Fan Trailer – Doom (2016)

(Originally posted in September 2020)

To continue my streak of fan trailers, I wanted to do something faster and more energetic this time, edited to a metal soundtrack. Since I had Doom (2016) in my Steam library, that ended up as the subject. The game has moments with a really good flow of movement in the heat of battle, and I wanted to try reflect that in the editing on my fan trailer.

After playing through the game and capturing the best parts with Nvidia Shadowplay, I started the process by extracting the dialogue audio from the game and finding the clips with some dialogue lines that might be suitable for a trailer. From those, I pieced together a voice over that served as a basis for the structure.

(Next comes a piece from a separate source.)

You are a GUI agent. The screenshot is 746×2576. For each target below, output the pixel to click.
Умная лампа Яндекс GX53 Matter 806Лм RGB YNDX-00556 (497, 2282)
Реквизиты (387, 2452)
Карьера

Next I went through the game’s soundtrack by Mick Gordon, in search of a clip that would structurally and mood-wise work well in a trailer. I ended up using a part of the track “Flesh & Metal”, which had a good variety of calm and intense moments and escalation. It provided a great basis to sync moments of impact in the heated battle footage to.

After planning the structure with voice over and music, I took the most interesting looking moments in the gameplay clips and placed them on the timeline. I captured new gameplay clips where necessary to fill out the escalation of the beginning with ominous pentagrams, hell-landscapes and other things that more or less fit the voice over.

For the latter, action-focused half of the trailer, I marked impact moments with impacts in the music. I tried to use as many match cuts as possible with continuity of motion in the edit – the end of one clip has the same direction of movement as the beginning of next clip. This worked out in some cuts better than others.

Once everything else was finished, I adjusted the gameplay audio with volume keyframes and balanced out the audio tracks to sound good with compression so that all parts, music, voice over and gameplay can be heard.